Awhile back I set the goal of attending every trivia night in Portland. To me it’s an ambitious but worthy goal, and I intend to see it through. My favorite event so far has been Geek Trivia at the Kennedy School, though I did very poorly in my first showing (does that mean I’m not a geek? Wait…am I cool, guys?).
Masterminded by Andrew McIntire in 2009, this event brings together hundreds of geeks fortnightly for friendly, nerdly competition. I had the chance to ask Andrew, along with current co-hosts Bobby “Fatboy” Roberts and Cort Webber, some questions about the behind the scenes goings-on at Geek Trivia. Read on for a healthy dose of insider knowledge about the makings of a great trivia night.
Everybody’s Invited!: How did Geek Trivia start? Did you feel the useless knowledge competition needs of geeks weren’t being met?
Andrew McIntire: I have always enjoyed quiz nights at the pub, but was having difficulty convincing my friends to join me. For the most part their complaints were based on the not inaccurate notion that the questions were primarily about sports, current events, and other topics that they were either not interested in or uninformed about. So I was sitting in my neighborhood bar lamenting the absence of nerdy comrades, and got in an alcohol fueled argument with another patron about which heroes were in the Super Friends. The ensuing feeling of geek pride upon crushing this would be contender to my knowledge of nerd ephemera got me thinking “We could channel all of Portland’s nerd rage for good, or at the very least for our mutual entertainment” and lo, Geek Trivia was born.
EI!: Nice. What do you provide that other trivia events don’t?

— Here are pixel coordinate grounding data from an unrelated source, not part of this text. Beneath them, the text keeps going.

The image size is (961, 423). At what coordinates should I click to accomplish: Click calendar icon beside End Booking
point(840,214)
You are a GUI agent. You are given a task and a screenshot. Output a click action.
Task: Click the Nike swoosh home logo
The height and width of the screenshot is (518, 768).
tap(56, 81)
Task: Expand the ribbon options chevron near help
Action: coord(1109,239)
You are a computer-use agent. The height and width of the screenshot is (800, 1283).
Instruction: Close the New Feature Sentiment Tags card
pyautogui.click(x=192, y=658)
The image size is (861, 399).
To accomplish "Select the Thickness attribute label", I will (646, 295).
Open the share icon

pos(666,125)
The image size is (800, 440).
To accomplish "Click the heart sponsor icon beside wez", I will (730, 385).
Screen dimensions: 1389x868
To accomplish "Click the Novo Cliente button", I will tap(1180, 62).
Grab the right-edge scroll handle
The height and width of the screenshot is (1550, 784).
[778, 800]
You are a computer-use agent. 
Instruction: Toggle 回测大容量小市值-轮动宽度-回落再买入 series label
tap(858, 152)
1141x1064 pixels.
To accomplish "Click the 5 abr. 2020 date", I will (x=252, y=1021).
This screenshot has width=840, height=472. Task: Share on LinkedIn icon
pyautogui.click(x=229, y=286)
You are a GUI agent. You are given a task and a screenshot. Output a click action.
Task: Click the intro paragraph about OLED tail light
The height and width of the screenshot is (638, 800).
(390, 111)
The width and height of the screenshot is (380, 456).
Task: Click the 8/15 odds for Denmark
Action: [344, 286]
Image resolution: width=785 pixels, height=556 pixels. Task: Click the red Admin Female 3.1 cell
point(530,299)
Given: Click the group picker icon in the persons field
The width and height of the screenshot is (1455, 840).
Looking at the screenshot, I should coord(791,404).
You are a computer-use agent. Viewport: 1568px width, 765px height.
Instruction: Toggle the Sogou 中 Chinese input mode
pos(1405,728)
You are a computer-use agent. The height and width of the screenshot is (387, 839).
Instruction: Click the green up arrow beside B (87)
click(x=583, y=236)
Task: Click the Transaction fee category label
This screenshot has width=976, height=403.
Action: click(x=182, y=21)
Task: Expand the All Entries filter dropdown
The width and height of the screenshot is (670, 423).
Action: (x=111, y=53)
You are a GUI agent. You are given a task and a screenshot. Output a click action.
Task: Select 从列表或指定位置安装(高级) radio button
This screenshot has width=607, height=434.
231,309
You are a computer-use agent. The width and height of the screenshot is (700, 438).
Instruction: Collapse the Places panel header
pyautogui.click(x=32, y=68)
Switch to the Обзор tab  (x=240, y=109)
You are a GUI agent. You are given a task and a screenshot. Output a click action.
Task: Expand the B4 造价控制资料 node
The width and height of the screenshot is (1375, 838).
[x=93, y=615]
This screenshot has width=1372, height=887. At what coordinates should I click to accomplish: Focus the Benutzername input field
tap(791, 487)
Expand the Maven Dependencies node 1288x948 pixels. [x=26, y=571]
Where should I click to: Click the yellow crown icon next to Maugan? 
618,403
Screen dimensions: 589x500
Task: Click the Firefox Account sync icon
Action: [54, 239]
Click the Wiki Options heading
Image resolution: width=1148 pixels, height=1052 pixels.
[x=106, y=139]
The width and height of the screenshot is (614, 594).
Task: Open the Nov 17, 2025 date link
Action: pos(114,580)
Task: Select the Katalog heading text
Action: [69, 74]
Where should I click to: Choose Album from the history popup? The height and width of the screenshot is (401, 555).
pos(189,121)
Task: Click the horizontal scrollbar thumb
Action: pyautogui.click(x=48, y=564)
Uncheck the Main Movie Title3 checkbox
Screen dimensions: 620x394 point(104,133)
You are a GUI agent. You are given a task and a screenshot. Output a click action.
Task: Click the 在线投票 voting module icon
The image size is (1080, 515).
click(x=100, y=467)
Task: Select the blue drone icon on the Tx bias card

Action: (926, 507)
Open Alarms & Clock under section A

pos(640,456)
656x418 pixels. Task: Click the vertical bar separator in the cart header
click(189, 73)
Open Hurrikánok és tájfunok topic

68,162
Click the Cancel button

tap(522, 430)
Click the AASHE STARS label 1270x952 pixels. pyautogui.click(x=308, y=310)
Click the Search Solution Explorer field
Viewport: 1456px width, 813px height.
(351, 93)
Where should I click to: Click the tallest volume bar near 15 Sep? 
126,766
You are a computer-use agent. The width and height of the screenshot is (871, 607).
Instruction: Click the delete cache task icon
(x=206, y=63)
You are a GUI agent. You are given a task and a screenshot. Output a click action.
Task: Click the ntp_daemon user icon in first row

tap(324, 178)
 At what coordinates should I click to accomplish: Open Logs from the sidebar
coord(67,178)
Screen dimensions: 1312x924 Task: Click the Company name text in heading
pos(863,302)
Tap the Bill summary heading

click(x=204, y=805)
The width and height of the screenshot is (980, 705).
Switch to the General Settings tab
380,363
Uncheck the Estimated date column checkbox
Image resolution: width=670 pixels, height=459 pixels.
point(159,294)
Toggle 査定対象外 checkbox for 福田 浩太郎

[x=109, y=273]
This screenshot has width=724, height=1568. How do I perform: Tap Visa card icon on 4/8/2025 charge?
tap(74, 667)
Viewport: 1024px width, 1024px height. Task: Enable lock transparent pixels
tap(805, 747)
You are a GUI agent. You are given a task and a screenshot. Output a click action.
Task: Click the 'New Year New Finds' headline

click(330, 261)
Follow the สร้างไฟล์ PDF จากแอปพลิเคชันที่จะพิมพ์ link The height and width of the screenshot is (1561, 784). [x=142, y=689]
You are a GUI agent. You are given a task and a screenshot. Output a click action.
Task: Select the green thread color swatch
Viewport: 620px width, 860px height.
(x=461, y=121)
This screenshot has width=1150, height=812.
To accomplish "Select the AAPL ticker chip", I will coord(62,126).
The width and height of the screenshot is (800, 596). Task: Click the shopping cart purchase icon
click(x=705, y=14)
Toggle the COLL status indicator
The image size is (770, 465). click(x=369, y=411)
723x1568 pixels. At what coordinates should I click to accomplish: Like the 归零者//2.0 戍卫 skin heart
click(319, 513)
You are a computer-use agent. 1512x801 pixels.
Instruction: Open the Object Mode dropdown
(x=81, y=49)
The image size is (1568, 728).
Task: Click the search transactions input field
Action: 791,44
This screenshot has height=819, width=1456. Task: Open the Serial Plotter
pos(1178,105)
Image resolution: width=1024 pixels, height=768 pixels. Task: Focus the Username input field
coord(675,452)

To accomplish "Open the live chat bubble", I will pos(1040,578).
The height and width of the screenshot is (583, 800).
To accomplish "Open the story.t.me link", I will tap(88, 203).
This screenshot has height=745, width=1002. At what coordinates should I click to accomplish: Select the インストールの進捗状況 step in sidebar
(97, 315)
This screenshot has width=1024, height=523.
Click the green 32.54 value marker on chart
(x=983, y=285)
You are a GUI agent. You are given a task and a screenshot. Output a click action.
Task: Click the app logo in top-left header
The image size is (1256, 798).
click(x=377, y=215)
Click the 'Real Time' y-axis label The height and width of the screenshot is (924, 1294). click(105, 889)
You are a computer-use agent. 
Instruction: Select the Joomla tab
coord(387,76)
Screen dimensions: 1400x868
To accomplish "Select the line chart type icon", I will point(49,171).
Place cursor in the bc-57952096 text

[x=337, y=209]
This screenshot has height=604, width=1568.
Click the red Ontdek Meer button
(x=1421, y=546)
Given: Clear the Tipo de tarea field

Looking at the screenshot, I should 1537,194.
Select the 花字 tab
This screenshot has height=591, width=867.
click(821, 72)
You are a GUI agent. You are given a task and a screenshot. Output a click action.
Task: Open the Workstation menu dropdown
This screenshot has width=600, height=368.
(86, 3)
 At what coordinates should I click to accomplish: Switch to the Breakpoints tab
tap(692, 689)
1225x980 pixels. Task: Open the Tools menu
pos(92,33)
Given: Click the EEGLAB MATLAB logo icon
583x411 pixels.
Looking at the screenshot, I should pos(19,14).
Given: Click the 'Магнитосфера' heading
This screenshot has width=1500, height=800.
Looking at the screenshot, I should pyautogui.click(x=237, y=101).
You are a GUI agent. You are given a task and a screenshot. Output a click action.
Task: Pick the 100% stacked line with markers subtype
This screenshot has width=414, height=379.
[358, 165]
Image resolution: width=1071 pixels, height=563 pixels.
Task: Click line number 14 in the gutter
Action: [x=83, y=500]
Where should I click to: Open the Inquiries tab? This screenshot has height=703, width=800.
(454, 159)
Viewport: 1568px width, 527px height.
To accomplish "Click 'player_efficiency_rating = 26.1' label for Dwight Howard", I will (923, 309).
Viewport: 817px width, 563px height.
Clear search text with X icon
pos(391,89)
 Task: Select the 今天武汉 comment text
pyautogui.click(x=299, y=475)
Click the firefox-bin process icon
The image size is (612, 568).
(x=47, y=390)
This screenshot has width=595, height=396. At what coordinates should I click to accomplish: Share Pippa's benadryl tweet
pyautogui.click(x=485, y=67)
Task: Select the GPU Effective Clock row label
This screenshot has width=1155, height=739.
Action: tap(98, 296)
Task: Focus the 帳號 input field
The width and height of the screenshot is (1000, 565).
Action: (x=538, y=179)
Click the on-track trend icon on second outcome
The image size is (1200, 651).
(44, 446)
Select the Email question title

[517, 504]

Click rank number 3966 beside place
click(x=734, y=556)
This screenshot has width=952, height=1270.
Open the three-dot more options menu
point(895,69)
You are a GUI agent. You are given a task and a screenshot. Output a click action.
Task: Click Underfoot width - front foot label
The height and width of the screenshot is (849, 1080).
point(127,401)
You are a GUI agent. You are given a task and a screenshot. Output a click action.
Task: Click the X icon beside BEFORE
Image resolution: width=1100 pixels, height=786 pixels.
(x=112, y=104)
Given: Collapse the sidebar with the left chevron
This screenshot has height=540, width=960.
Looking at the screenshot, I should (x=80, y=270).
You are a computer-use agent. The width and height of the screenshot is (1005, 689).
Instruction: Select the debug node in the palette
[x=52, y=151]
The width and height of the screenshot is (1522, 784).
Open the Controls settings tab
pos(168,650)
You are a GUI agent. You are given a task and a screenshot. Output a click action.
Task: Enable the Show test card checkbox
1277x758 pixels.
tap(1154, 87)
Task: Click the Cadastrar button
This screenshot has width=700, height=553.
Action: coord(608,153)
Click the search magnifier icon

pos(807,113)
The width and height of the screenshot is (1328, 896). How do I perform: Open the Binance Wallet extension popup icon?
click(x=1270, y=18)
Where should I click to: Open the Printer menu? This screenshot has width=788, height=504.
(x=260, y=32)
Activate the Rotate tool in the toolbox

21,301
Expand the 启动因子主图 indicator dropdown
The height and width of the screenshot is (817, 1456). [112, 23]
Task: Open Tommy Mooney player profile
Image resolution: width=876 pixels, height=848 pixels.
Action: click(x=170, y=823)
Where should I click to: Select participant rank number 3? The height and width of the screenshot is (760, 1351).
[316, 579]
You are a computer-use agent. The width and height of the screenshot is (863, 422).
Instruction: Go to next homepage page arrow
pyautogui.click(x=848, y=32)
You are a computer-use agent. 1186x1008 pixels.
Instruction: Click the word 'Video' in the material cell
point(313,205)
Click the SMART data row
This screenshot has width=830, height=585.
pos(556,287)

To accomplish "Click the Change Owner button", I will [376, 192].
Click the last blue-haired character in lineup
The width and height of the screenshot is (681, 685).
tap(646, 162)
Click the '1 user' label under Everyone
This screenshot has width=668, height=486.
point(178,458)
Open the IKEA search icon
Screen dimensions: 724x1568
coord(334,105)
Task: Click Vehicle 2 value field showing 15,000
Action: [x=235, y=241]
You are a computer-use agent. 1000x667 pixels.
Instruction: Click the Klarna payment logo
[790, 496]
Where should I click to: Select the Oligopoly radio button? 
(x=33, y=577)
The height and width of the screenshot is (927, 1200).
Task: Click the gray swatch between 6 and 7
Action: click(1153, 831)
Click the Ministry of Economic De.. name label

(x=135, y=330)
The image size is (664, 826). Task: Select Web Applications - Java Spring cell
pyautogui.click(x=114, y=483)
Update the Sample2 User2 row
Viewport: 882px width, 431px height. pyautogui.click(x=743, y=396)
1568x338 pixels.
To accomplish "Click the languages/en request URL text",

Bobby “Fatboy” Roberts: The prizes are pretty damned nice, for one, thanks to Things From Another World. Regular Geek Trivias routinely feature over $200 bucks in combined prizes, and Special-Edition Geek Trivias have featured prizes that include trips to San Diego Comic-Con, an original Pong machine, the Doctor Who box-set with all 11 doctors, etc.
It’s also probably one of the comfiest Geek Trivias, in that it’s located at the Kennedy School’s theater, where the seating is largely old, soft couches and sofas.
Also, Geek Trivia incorporates some game-show elements here and there, with visual puzzles, audio clues, video questions, that sort of stuff. We settle tiebreakers via Street Fighter or Mortal Kombat, which then completely transforms the event from a pub quiz into a sporting event, complete with impassioned geeks leaping to their feet, lustily shouting for KO’s, Fireballs, and Fatalities.
Cort Webber: I would agree with Fatboy and add that we also offer something a little more entertaining, less serious, more raucous and more interactive. We try to write the questions in such a way as to get a laugh or tap into some deep-seeded fanboy sentiment. Also, we typically allow a considerable amount of good-natured heckling.
But what really sets us apart is the concept of “mob rule.” Most trivia hosts put themselves in the position of arbiter to decide whether someone’s marginally correct answer is right or wrong. But we decided the best way to end the argument was to turn it over to the crowd. If the people say your answer is good enough, it’s good enough. But the crowd rarely thinks your crappy answer is good enough.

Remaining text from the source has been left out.